EX-10.21 14 l04355bexv10w21.txt EX-10.21 Exhibit 10.21 AMENDMENT NO. 1 TO MONITORING AGREEMENT -------------------- (EXTENDING MONITORING PERIOD) THIS AMENDMENT NO. 1, is made to be effective as of July 1, 2003, and intended to extend the term for Monitoring Services to be performed under the Monitoring Agreement ("Agreement") effective as of July 1, 2002, by and between ProFinance Holdings Corporation, an Ohio Corporation nka ProCentury Corporation ("ProCentury") and Stonehenge Opportunity Fund, LLC, an Ohio limited liability company ("Stonehenge").

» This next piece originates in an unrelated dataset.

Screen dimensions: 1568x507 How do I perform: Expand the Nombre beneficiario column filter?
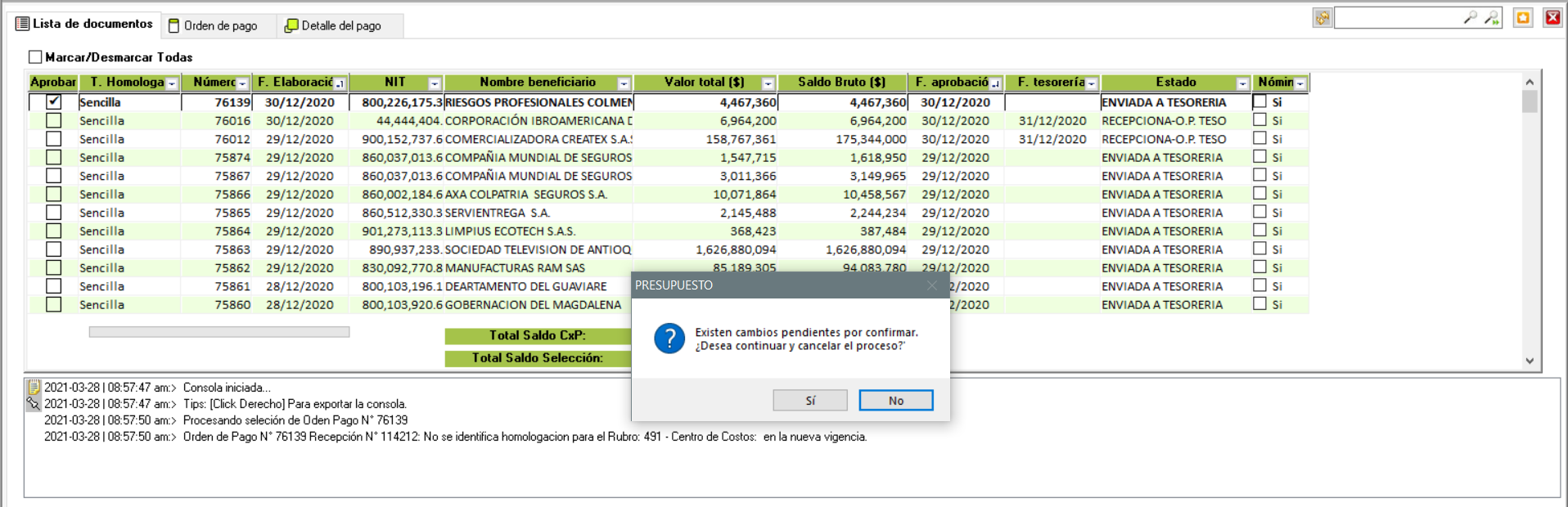pyautogui.click(x=624, y=83)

WHEREAS, ProCentury and Stonehenge wish to extend the term of the Agreement for the purpose of having Monitoring Services, as defined therein, continue to be provided; NOW THEREFORE, in consideration of the mutual covenants and agreements contained in the Agreement to be extended hereby, and for other good and valuable consideration, the adequacy, sufficiency and receipt of which is hereby acknowledged, ProCentury and Stonehenge agree as follows: That paragraph 1. MONITORING SERVICES, as set forth in the Agreement, be and the same is hereby deleted in its entirety and the following provision is substituted therefore, as follows: 1. MONITORING SERVICES. From July 1, 2003 through the first to occur of either the date the "closing" takes place on ProCentury's initial public offering when the net proceeds therefrom are transferred to ProCentury by the underwriters, or, December 31, 2003 (the "Extended Monitoring Period"), Stonehenge shall perform such Monitoring Services as are reasonably necessary, in Stonehenge's discretion, to monitor its investment in ProFinance, and/or which may be reasonably requested by ProCentury from time to time. Termination pursuant to this provision, if occurring prior to December 31, 2003, shall not require prior written notice as contemplated in provision 10. EARLY TERMINATION of the Agreement. In all other respects, the provisions of the Agreement shall remain unchanged and continue to be in full force and effect according to the terms thereof until the Extended Monitoring Period ends. IN WITNESS WHEREOF, the parties hereto have executed this Amendment No. 1 to the Monitoring Agreement effective as of the date first set forth above.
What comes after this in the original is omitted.